Find the word "from" in the data, then copy each line where it is found.
>>>
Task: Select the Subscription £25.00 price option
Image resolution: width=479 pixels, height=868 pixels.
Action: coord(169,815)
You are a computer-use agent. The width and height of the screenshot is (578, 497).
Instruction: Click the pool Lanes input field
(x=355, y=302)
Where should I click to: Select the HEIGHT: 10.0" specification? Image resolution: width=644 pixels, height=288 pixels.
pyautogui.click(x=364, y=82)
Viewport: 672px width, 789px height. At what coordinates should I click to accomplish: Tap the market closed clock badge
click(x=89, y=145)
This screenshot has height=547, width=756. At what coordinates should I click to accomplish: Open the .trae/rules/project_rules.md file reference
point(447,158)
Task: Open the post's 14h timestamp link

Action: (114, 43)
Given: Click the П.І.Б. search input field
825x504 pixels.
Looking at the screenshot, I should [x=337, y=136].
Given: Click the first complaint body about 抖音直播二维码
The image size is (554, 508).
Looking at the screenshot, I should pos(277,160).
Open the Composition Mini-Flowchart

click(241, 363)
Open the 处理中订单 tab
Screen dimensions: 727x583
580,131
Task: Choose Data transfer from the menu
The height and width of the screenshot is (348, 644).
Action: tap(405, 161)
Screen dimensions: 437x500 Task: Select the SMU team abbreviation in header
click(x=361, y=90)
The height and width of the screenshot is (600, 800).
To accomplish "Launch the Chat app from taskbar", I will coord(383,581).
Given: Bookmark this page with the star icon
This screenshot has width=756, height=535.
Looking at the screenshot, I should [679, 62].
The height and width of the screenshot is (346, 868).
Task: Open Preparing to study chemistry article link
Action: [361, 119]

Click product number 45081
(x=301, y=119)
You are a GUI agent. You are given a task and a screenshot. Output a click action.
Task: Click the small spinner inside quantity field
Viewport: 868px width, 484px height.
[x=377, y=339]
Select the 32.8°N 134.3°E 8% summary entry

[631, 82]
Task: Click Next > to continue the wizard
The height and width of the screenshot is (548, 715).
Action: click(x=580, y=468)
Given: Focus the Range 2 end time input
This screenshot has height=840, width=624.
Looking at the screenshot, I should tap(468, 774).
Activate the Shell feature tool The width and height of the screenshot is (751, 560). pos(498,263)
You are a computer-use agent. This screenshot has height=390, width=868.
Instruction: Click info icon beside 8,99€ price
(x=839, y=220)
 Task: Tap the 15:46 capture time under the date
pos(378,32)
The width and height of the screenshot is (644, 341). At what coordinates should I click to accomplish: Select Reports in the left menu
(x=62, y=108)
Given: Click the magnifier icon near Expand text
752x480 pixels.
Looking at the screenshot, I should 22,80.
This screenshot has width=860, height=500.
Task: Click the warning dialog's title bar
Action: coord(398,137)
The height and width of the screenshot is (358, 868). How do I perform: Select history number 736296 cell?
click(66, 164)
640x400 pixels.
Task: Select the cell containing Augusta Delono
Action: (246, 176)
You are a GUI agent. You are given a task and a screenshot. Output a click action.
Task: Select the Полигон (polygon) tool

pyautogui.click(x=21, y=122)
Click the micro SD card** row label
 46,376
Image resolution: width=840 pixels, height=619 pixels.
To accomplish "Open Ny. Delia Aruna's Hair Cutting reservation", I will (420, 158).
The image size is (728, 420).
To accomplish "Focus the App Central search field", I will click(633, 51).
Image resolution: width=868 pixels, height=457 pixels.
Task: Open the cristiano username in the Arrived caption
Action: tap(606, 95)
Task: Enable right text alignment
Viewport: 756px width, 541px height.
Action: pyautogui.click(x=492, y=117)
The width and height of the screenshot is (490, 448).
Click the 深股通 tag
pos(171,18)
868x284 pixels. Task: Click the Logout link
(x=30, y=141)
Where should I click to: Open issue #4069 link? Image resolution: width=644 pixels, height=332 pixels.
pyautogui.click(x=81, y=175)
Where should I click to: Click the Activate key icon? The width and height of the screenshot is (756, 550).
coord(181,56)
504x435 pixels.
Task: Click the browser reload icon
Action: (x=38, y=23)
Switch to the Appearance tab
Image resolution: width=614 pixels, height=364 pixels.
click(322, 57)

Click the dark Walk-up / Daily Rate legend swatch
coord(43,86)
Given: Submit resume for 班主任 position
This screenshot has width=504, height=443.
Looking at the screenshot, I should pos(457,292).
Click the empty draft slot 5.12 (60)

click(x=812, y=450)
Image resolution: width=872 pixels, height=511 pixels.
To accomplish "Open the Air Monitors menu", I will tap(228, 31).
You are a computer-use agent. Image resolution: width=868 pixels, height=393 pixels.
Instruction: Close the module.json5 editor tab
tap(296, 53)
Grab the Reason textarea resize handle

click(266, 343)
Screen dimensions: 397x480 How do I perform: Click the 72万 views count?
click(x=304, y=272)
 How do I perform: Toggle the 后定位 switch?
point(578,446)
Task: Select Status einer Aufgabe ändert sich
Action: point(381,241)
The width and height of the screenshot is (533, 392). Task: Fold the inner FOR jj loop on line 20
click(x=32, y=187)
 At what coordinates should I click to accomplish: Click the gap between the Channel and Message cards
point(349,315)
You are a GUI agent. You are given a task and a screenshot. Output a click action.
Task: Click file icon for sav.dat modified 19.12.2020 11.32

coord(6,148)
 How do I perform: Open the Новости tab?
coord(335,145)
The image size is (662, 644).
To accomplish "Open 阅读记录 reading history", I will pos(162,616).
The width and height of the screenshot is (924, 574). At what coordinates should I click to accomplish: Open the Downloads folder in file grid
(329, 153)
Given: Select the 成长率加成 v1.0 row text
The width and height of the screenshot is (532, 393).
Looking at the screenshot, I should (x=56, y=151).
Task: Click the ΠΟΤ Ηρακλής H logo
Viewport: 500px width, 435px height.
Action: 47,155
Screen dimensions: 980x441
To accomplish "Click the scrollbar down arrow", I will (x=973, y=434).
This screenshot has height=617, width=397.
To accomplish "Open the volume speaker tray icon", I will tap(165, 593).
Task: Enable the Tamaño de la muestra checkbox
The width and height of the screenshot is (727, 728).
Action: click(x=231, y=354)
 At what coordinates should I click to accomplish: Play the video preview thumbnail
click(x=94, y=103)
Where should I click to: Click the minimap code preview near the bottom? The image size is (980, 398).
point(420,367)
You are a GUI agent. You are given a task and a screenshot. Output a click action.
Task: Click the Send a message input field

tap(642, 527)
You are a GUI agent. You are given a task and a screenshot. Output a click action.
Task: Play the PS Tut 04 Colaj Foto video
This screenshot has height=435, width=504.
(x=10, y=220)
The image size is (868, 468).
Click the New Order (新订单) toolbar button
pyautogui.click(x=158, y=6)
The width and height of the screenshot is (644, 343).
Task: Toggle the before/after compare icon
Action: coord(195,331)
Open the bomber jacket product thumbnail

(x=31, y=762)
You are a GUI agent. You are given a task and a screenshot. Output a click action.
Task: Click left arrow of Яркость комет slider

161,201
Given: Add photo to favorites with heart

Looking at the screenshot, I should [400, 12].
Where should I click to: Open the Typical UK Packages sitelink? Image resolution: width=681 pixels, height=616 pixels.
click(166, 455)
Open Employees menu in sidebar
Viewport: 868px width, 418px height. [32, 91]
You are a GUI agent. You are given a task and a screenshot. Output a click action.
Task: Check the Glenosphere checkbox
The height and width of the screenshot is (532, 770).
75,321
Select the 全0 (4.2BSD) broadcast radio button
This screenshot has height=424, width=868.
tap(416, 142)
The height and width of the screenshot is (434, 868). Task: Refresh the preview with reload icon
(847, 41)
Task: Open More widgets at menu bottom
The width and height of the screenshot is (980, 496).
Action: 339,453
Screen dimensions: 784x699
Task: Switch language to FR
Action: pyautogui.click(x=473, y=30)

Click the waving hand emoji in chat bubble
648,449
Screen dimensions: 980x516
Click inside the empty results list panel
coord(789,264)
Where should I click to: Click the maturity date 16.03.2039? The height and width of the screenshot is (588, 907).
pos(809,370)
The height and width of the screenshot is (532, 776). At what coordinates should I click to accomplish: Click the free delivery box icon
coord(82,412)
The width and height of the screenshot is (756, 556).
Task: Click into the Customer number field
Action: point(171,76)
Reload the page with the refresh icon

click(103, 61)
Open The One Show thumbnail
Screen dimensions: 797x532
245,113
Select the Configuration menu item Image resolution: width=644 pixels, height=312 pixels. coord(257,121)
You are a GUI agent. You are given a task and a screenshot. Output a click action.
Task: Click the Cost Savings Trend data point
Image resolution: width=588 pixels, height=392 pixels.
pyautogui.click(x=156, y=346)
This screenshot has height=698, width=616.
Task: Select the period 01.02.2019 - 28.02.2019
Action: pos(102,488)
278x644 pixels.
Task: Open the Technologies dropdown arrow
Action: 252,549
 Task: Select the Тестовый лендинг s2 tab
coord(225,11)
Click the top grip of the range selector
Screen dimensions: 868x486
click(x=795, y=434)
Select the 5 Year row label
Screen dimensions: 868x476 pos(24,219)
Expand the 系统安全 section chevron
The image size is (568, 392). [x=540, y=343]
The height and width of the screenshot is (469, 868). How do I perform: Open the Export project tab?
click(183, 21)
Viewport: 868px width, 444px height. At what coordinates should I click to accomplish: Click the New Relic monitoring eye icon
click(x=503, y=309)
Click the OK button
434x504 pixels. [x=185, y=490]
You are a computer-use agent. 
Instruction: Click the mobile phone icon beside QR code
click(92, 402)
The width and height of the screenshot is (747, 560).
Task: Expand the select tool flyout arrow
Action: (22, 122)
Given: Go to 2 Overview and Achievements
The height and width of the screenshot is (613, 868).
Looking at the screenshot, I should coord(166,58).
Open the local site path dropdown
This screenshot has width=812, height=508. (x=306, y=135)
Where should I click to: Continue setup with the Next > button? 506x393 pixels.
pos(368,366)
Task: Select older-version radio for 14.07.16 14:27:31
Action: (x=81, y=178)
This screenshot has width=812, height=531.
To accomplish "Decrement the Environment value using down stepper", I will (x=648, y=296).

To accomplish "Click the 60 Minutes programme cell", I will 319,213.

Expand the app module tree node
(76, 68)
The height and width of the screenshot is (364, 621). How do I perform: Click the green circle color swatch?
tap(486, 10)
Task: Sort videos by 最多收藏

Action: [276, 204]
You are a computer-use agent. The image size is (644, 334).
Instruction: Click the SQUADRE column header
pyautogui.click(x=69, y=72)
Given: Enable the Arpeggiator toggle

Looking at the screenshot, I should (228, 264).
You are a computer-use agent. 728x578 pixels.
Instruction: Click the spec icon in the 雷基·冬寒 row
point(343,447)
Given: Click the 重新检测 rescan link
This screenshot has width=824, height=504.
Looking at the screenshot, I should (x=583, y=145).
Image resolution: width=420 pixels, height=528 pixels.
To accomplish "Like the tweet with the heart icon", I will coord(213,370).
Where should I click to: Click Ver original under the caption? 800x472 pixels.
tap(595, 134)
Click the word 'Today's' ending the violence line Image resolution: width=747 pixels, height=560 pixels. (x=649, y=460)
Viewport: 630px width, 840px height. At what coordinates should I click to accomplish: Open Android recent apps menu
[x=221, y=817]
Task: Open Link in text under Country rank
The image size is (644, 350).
<<<
RESPONSE:
Task: Choose Data transfer from the menu
To accomplish "Launch the Chat app from taskbar", I will coord(383,581).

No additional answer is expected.